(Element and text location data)
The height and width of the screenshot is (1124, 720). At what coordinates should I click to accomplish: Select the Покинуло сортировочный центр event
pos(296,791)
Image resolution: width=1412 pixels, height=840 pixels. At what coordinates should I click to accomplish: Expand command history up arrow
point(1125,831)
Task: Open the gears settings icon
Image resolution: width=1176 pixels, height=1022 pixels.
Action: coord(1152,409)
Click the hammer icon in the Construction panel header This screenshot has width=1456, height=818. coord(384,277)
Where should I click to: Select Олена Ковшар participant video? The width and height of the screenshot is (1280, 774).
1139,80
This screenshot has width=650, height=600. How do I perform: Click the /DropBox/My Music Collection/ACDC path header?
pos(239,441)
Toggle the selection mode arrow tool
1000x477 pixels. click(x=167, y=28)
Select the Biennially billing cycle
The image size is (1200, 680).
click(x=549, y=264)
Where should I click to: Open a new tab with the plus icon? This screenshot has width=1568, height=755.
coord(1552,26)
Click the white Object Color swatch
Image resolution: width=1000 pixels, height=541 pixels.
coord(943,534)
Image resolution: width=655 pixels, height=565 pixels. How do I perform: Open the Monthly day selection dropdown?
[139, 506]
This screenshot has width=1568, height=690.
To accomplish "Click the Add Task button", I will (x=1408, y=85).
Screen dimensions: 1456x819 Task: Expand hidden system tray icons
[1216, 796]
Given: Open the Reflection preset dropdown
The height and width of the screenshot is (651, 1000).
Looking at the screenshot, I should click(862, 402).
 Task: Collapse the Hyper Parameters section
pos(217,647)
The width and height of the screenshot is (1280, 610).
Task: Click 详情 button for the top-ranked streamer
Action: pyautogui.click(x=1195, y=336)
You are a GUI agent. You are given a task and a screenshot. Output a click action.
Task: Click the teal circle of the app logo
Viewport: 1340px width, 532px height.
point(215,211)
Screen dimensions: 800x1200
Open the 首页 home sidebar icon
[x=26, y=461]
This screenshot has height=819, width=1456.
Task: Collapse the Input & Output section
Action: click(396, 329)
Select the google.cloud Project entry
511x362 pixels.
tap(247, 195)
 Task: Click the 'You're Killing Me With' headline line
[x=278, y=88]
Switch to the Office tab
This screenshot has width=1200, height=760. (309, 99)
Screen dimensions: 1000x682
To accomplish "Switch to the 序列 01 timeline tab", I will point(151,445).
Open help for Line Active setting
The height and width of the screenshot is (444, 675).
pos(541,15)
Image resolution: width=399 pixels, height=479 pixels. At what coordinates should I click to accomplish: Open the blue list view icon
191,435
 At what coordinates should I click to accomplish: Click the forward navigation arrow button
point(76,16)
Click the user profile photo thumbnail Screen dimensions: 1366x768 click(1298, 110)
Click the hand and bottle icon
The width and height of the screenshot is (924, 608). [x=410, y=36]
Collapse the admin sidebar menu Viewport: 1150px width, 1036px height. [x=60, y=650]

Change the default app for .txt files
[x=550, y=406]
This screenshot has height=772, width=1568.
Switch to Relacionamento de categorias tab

→ STATED GOAL
Find and copy every line in the records that contains the string "section". Match upper and lower case.

→ CORRECT RESPONSE
 Task: Collapse the Hyper Parameters section
Task: Collapse the Input & Output section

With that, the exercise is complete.